El Lobo se impuso 2-0 ante el Guapo y selló el cruce más esperado: se viene una semifinal histórica ante el Pincha.

En un partido cargado de tensión y momentos límite, Gimnasia y Esgrima La Plata derrotó 2-0 a Barracas Central en los cuartos de final del Torneo Clausura y se metió entre los cuatro mejores del certamen. Pero el triunfo significó mucho más que una clasificación: habilitó el clásico platense más trascendental en décadas, con el Lobo y Estudiantes frente a frente por un lugar en la gran final.

Gimnasia entendió desde el inicio que el duelo sería de nervios. El encuentro comenzó friccionado, con interrupciones constantes y disputas en cada pelota dividida. La apertura del marcador llegó a los 24 minutos, cuando Panaro empujó la pelota al gol tras una jugada rápida por la derecha. El árbitro debió esperar la revisión del VAR, que terminó convalidando el 1-0 tras analizar una posición ajustada. Ese tanto cambió el pulso del partido.

A partir de allí, Barracas tomó el control del juego y sometió al Lobo con una presión alta y remates profundos. El arquero Insfrán se convirtió en una de las figuras del encuentro, con intervenciones decisivas y mucha seguridad en el juego aéreo. El Guapo estuvo cerca del empate con un disparo que se estrelló en el palo, mientras que Gimnasia resistía como podía, aferrado a la ventaja.

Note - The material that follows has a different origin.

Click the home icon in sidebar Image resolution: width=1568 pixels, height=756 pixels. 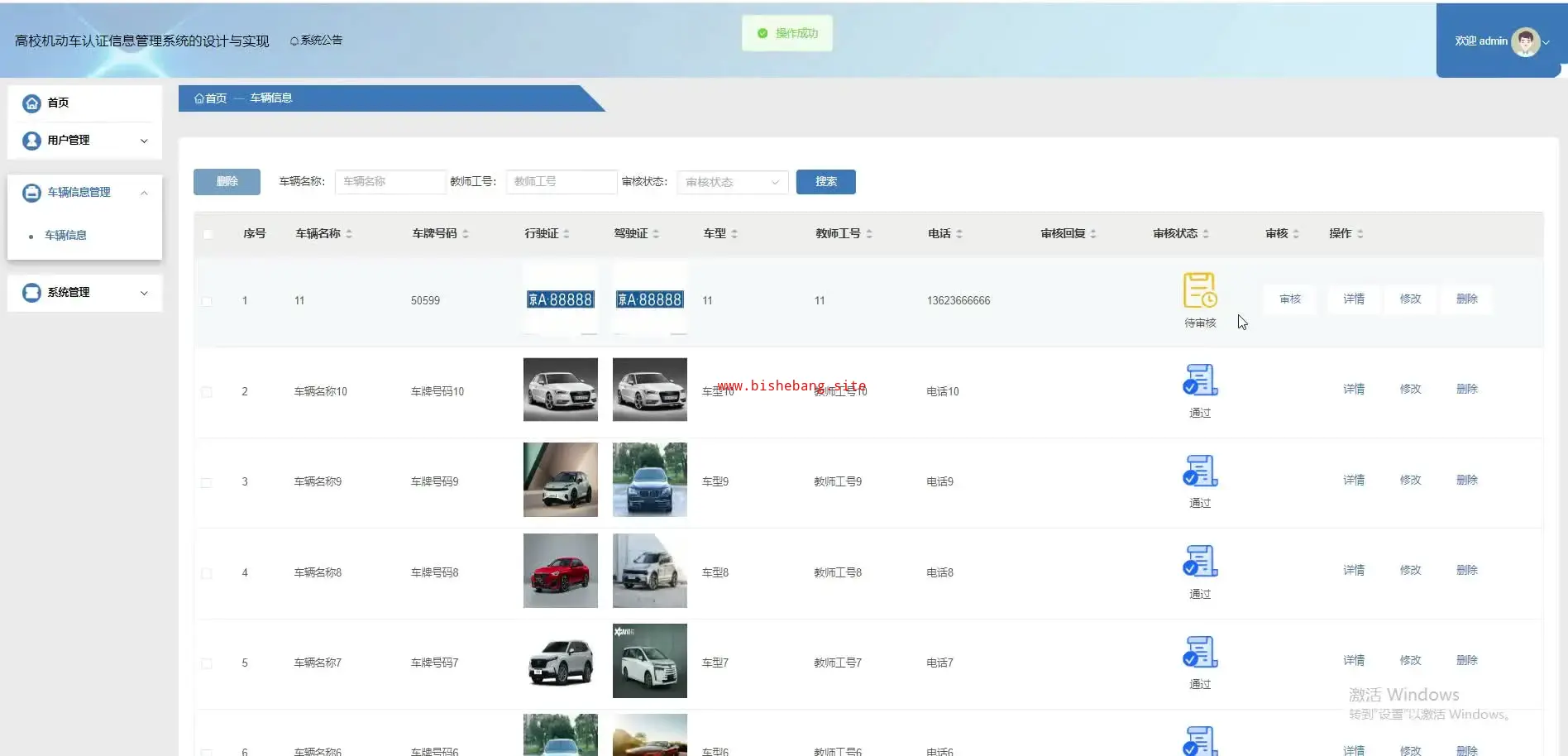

En el complemento, la tónica se mantuvo: Barracas insistió con centros y ataques directos, mientras que Gimnasia se replegó en su campo buscando lastimar de contra. El ingreso del experimentado Pata Castro le dio aire al mediocampo y permitió al equipo recuperar terreno en momentos clave. Aun así, Barracas volvió a rozar el empate con un remate que pegó en el travesaño, encendiendo las alarmas en el banco tripero.

Cuando el final parecía teñirse de sufrimiento absoluto, llegó el golpe definitivo. Franco Torres, fresco desde el banco, quedó mano a mano tras un pase largo, encaró a Miño, lo eludió con una jugada llena de frialdad y definió de zurda para sellar el 2-0 que desató la euforia en la parcialidad albiazul.

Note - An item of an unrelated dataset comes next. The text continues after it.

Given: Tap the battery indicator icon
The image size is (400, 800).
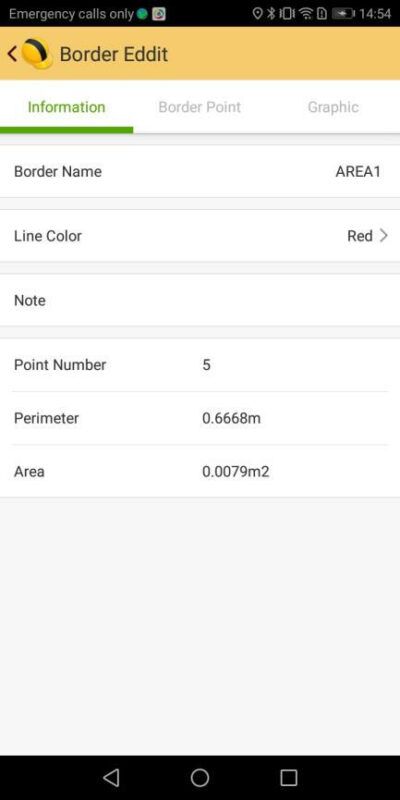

Con el pitazo final, Gimnasia celebró no solo la clasificación a semifinales, sino la confirmación de un duelo que electriza a toda La Plata: el próximo fin de semana habrá clásico, con un boleto a la final en juego. La ciudad ya palpita una de las semanas más intensas de los últimos años, con un enfrentamiento cargado de historia, emoción y la posibilidad de escribir un nuevo capítulo inolvidable en el fútbol platense.